Zinnober in der Kiste voller Langeweile

Zinnober in der Kiste voller Langeweile

Unser Nachbar winkte mich an den Gartenzaun und schenkte mir die Zigarrenkiste, die er irgendwann irgendwo irgendwie bekommen hatte. Die Zigarrenkiste war voller langweiliger Belege. Alles Dauermarken! Ich ging damit zu Dr. Phil und fragte ihn, was er davon hält. War ja nichts Besonderes, keine Einschreibbriefe, keine Auslandssendungen, einfach Postkarten aus der Zeit um den Ersten Weltkrieg.

Nur Dauermarken?

Dr.
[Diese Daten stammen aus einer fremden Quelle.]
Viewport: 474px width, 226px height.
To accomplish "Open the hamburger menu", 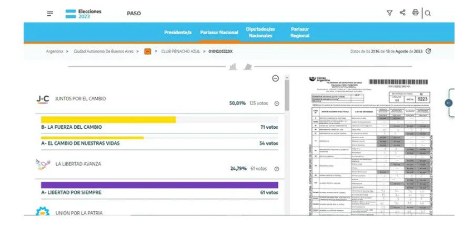I will 50,13.
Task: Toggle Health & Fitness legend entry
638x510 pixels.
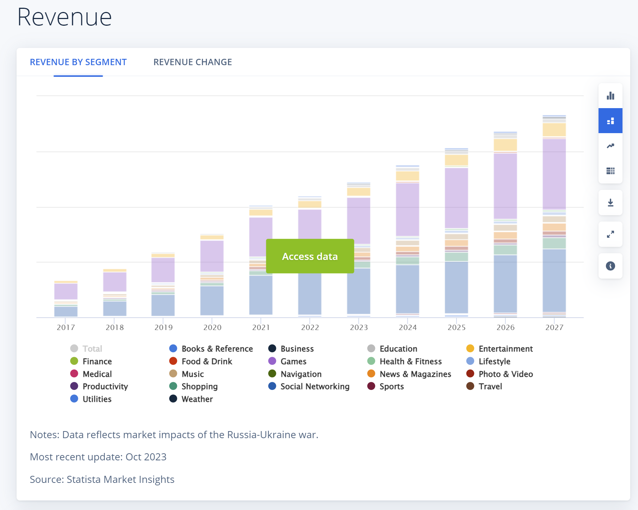Action: [410, 361]
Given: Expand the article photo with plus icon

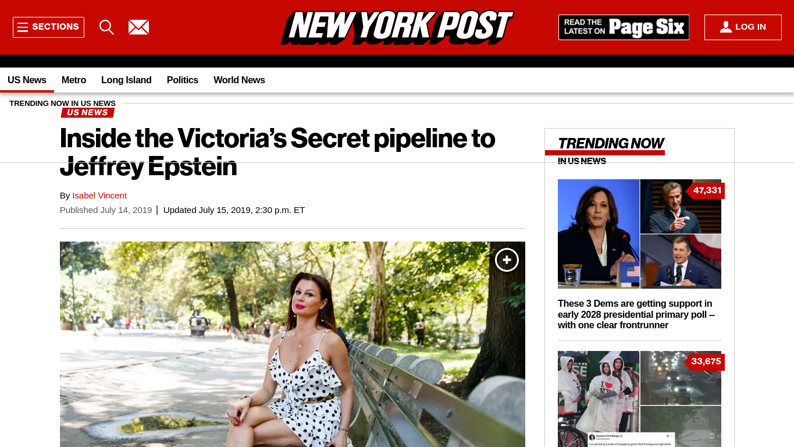Looking at the screenshot, I should pyautogui.click(x=507, y=260).
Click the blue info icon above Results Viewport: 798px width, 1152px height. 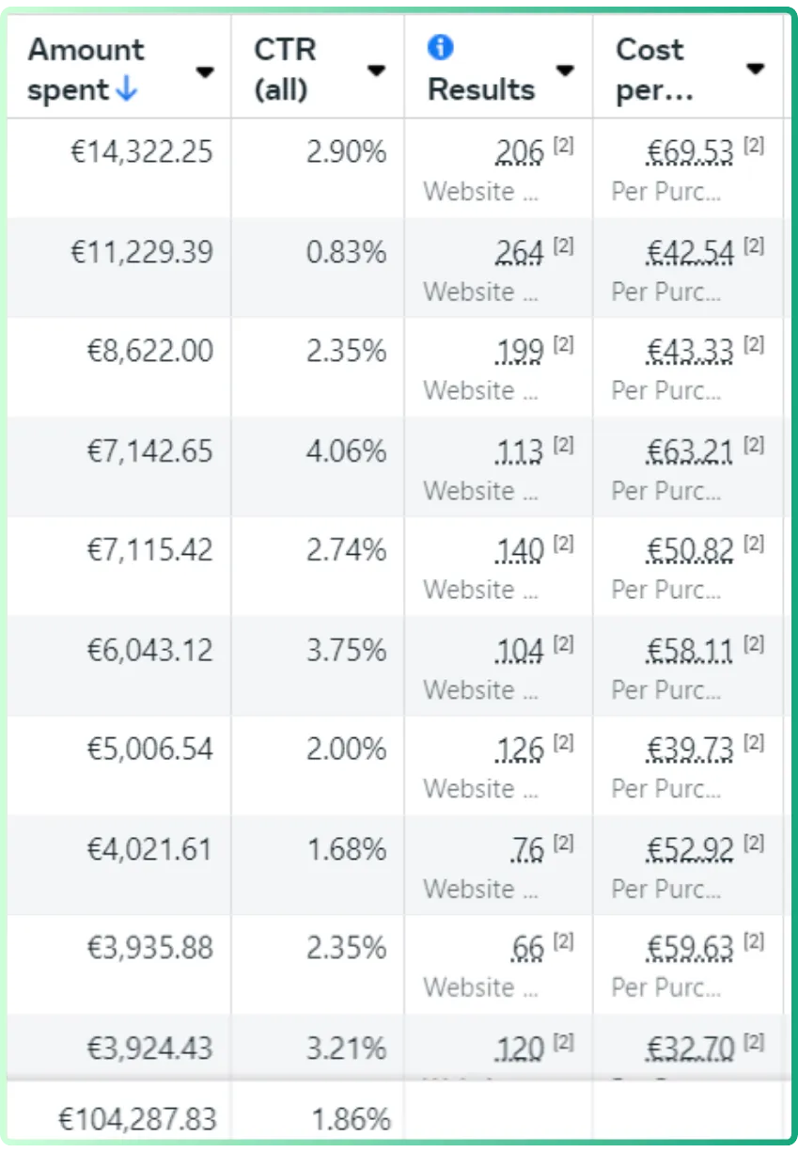point(440,48)
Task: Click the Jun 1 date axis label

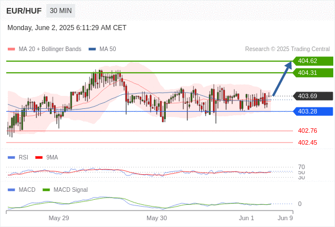Action: click(246, 218)
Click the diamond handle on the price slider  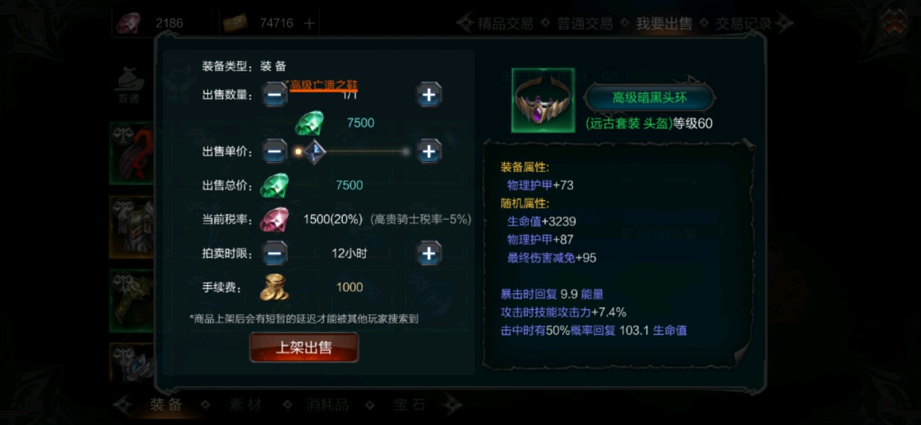click(314, 151)
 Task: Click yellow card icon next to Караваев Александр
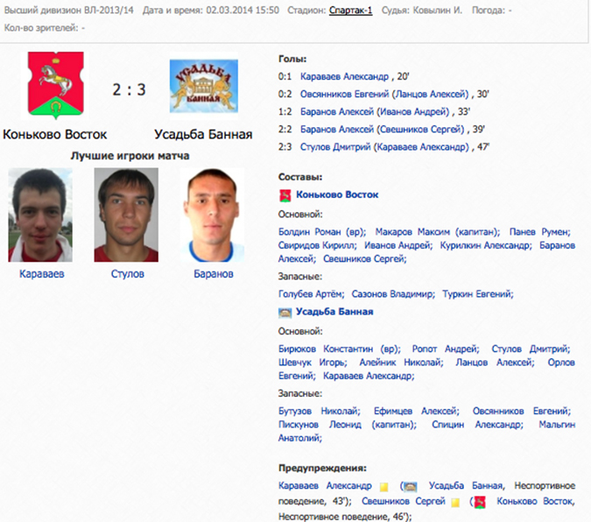[383, 487]
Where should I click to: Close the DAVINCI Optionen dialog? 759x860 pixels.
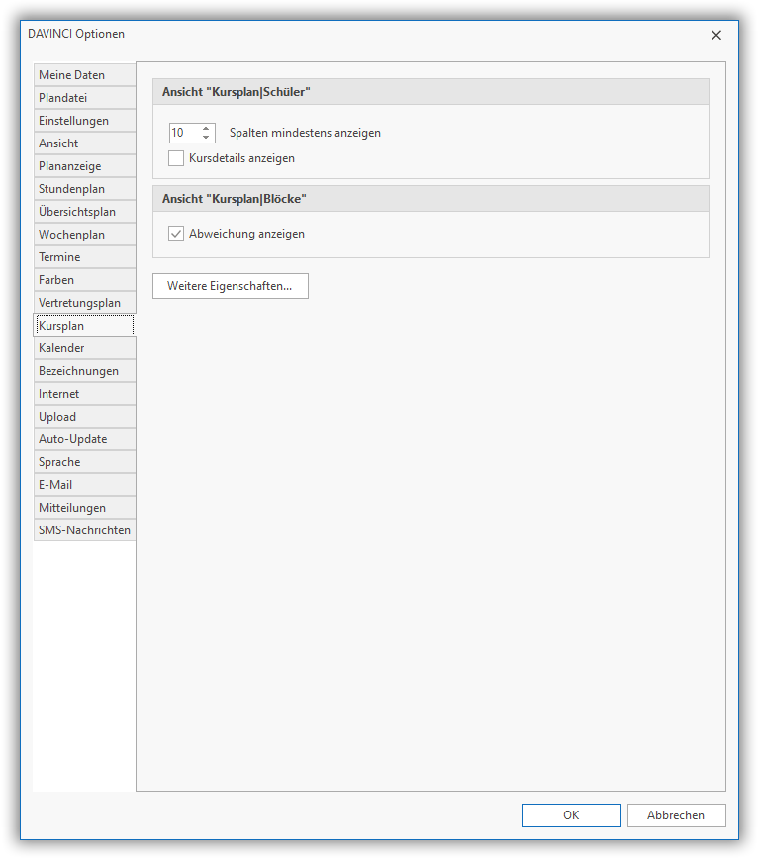(x=716, y=35)
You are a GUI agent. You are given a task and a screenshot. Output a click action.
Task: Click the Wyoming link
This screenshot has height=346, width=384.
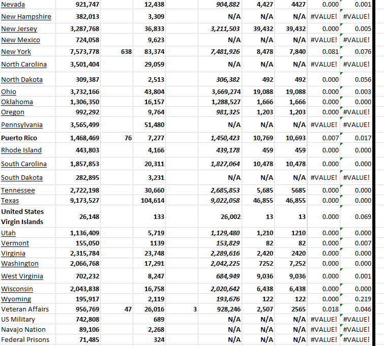16,299
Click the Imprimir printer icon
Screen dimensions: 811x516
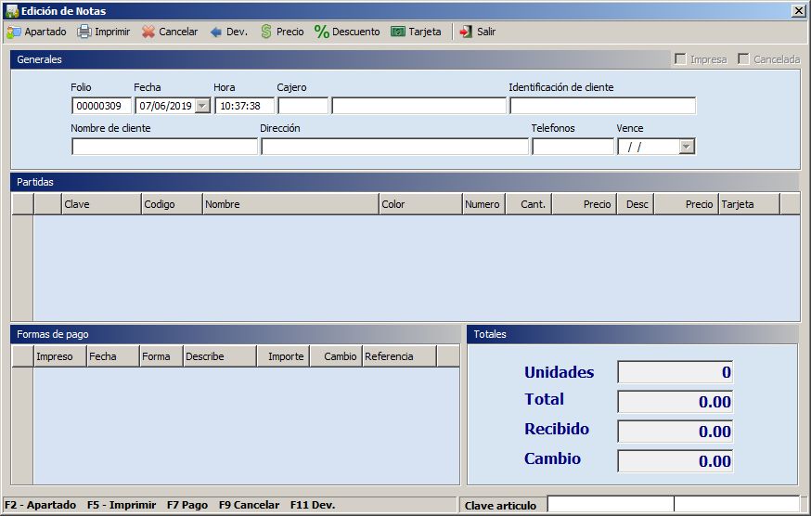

Phil griff die erste Karte und schaute mich vorwurfsvoll an: „Du willst mir jetzt nicht sagen, dass du damit nichts anzufangen weißt?“ Ich nahm die Karte und begann zu stottern: „da… da…“ Dann sah ich es: „Danzig!“, rief ich. Na klar, nach dem Ersten Weltkrieg wurde die Stadt Danzig (Gdańsk) aus dem Deutschen Reich herausgelöst und zu einem unabhängigen Staat. Natürlich hatte Danzig eigene Briefmarken unter denen es auch richtig teure gibt. Aber die 10-Pfennig-Marken mit dem Stadtwappen gehören nicht dazu, so erinnerte ich mich. „Schau die Rückseite an!“, rief Dr. Phil. Ich verstand nicht recht. Wie sollte ich denn die Rückseite einer Briefmarke anschauen, solange sie aufgeklebt ist? Vergeblich hielt ich die Postkarte gegen das Licht. Ich konnte keine Rollenmarkennummer oder so erkennen!

Philatelistisch nicht besonders interessant: Postkarte aus Danzig.

Die Bildseite der Ansichtskarte ist da schon viel spannender! Schiffsverkehr im Danziger Hafen vor 100 Jahren.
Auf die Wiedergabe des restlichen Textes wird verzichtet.